Der Wissenschaftler Daniel Gembris von der Initiative „Scientists for Future“ hatte zuvor im Ausschuss von einer hohen Dringlichkeit des Antrags gesprochen. In den nächsten acht Jahren entscheide sich, ob der Klimawandel unumkehrbar werde.

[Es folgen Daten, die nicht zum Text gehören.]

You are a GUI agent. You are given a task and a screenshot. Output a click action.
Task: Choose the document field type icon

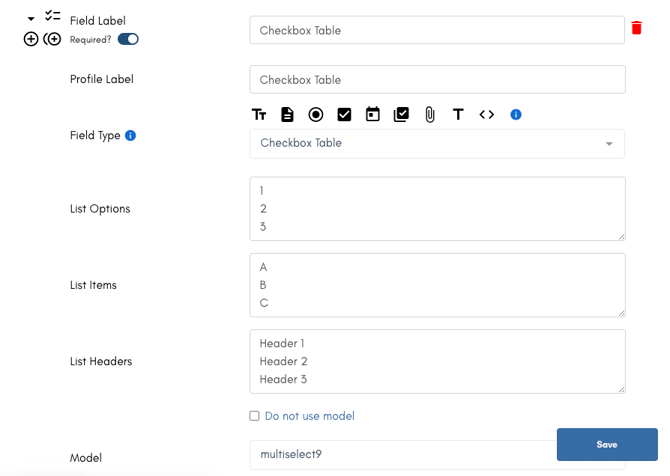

Zwölf Millionen Euro für Wohnungsbau statt Klima

Veit Böhm, umweltpolitischer Sprecher der gescholtenen CDU-Fraktion, erklärte, er sehe es positiv, dass die SPD den CDU-Antrag für zustimmungsfähig hält. „Es ist auch nicht falsch, eine halbe Million Euro in Friedhöfe zu investieren. Das ist auch Umwelt- und Landschaftspflege im innerstädtischen Raum.“

Beim Thema Geld habe Rot-Grün-Rot in den vergangenen Jahren kein gesteigertes Interesse an Klimaanpassung und Klimaschutz gezeigt. „Es wurden stattdessen zwölf Millionen Euro – übrigens mit den Stimmen der rechtsextremen NPD – für den sozialen Wohnungsbau bereitgestellt.“

Rot-Grün-Rot habe viereinhalb Jahre über eine Stadtratsmehrheit verfügt. „Wer nach dieser Zeit den Klimanotstand ausrufen will, gesteht damit doch nur ein, dass er gescheitert ist.“ Die CDU wolle sich nicht hinter Absichtserklärungen verstecken, sondern mit ihrem Antrag die Frage stellen, warum Dresden die Ziele des Integrierten Energie- und Klimaschutzkonzeptes verfehlt und wie gegengesteuert werden kann. „Wir laden alle Fraktionen ein, uns dabei zu folgen.“

Grüne und Linke stimmen Notstand zu

Michael Schmelich, finanzpolitischer Sprecher der Grünen, erklärte, Ziel der stärksten Stadtratsfraktion sei es weiter, den Klimanotstand auszurufen. „Wir haben dieser symbolischen Geste mit unseren Ergänzungen aber noch konkrete Ziele hinzugefügt.“ Die Linken stimmten im Ausschuss für den Antrag zum Klimanotstand, kündigten aber Ergänzungsbedarf an.

Die Initiative „Parents for Future“ kommentierte das Patt und damit die Ablehnung im Finanzausschuss mit den Worten: „Ja, Klimaschutz kostet Geld. Aber kein Klimaschutz kostet Leben!“

Die Fraktion Freie Wähler hat eine aktuelle Stunde im Stadtrat zum Klimaschutzkonzept beantragt. Die Dresdner Kommunalpolitik sollte sich mit Fakten befassen, anstatt die überhitzte und in Teilen bereits hysterische Debatte mit populistischen Anträgen weiter zu befeuern, begründete Fraktionsvorsitzender Jens Genschmar.